Кеннеди удивляло другое:
— Мне непонятны две вещи, профессор. Во-первых, отчего в многолетнюю бойню не вмешивались власти? Все-таки Иллинойс — не Дикий Запад… Во-вторых, если ваши предки и Кэппулы с такой интенсивностью истребляли друг друга — то почему вендетта тянулась так долго? Оба рода — при всей своей многочисленности — должны были, извините за выражение, закончиться гораздо раньше.

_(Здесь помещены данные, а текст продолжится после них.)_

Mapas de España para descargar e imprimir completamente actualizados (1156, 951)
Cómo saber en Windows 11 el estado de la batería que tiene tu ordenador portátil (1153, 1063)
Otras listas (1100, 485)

— Очевидно, мистер Кеннеди, на основе моего рассказа у вас сложилось несколько превратное мнение о событиях… Монлезье и Кэппулы отнюдь не занимались тем, что каждый день палили друг в друга. Засады, о которых я говорил, были, скорее, исключением, чем правилом — оттого так они и запомнились. Обычно стычки происходили чисто случайно, при неожиданных встречах, — как в истории с молодым Монлезье-Грие и Джезайей Кэппулом. К тому же существовал определенный кодекс кровной мести, от которого стороны старались не отступать. Нельзя было, например, убить противника в его доме, или в церкви, или на кладбище, или когда он находился в обществе женщины или ребенка. Негласные перемирия вступали в силу на время праздников, войн или стихийных бедствий… Кроме того, имелся еще один момент: когда в вендетту начали втягиваться дальние родственники, у них уже не было столь горячего стремления дырявить головы людям, которых они до того в глаза не видели. Родовая честь обязывала — но желания не было. И они, и их противники старались сделать так, чтобы возможностей для случайных встреч стало как можно меньше. А власти, надо сказать, в конце концов все-таки вмешались — после того как в 1851 году в законодательном собрании штата депутаты-Монлезье затеяли перестрелку с депутатами-Кэппулами, попутно убив и ранив полтора десятка никак не замешанных в кровной мести людей… В результате в тот год — как раз к тридцатилетнему юбилею начала войны кланов — в наших краях появился Тейлор Блэкстон, человек жесткий и решительный. И заявил, что вендетты здесь больше не будет — даже если ему собственноручно придется перестрелять для этого оба рода вплоть до самых дальних родственников. А у Тейлора слова с делом никогда не расходились…
— Кем же он был, этот решительный Тейлор? — полюбопытствовала я.
Рассказать профессор не успел. В купе просунул голову проводник, объявил: «Ост-Кемпен! Стоянка три минуты!» — и продолжал буравить нас взглядом, явно ожидая чаевых за столь бесценную информацию. Пришлось сунуть вымогателю доллар, хотя крупные буквы вывески, украшавшие здание вокзала, мог прочесть даже близорукий и малограмотный. Вы не поверите, но при виде долларовой купюры этот хам еще и презрительно скривился…
Разговор прервался, пути у нас с профессором разошлись — мы с Кеннеди вышли, а он поехал дальше, собираясь выйти на другом берегу, в Вест-Кемпье. Впрочем, на брачном торжестве, начинавшемся через четыре часа, мы должны были еще встретиться.
… Атаковали нас в ту же секунду, как ноги наши коснулись ост-кемпенской земли, столь обильно политой англо-французской кровью… Даже, пожалуй, раньше — еще мои каблуки не успели цокнуть по платформе, Кеннеди, кряхтя, еще вытаскивал из тамбура наши чемоданы, — а они уже обрушились на нас, как стая бандерлогов. Хищные, отталкивающие друг друга, алчно поблескивающие бляхами, готовые рвать из рук вещи и тащить их к стоянке такси, или к камере хранения, или к черту в пекло — и вымогать, вымогать, вымогать чаевые… Ненавижу американский сервис.